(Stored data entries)

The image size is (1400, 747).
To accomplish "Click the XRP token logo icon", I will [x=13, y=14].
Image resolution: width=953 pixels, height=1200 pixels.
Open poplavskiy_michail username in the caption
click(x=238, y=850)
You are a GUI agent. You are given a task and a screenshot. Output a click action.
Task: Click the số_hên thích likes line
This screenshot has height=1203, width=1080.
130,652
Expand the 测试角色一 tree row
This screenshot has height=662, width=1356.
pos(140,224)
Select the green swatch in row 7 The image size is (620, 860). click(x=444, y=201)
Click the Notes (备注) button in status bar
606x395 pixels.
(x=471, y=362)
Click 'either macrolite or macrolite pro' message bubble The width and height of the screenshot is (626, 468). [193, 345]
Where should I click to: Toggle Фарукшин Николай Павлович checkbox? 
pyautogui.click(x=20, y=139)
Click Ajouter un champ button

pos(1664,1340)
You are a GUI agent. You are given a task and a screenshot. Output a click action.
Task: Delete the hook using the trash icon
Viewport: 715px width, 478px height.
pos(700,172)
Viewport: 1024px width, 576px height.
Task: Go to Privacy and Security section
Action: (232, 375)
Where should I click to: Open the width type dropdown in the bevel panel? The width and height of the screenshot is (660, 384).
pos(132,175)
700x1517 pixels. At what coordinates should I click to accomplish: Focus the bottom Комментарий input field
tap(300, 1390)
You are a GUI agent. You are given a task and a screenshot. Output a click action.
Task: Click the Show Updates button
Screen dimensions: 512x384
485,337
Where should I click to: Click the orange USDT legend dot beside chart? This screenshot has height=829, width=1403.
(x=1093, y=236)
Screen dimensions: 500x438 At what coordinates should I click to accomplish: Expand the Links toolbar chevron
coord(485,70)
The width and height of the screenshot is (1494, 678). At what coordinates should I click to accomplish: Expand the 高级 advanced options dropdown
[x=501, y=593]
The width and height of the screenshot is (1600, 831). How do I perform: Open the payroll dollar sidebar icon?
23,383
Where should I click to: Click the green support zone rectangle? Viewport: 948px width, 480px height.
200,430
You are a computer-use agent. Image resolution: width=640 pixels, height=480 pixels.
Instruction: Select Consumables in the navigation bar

▶ _THE TASK_
Search the lines above for the string "Select" and copy each line that has it.

▶ _ANSWER FOR THE TASK_
Select the green swatch in row 7 The image size is (620, 860). click(x=444, y=201)
Instruction: Select Consumables in the navigation bar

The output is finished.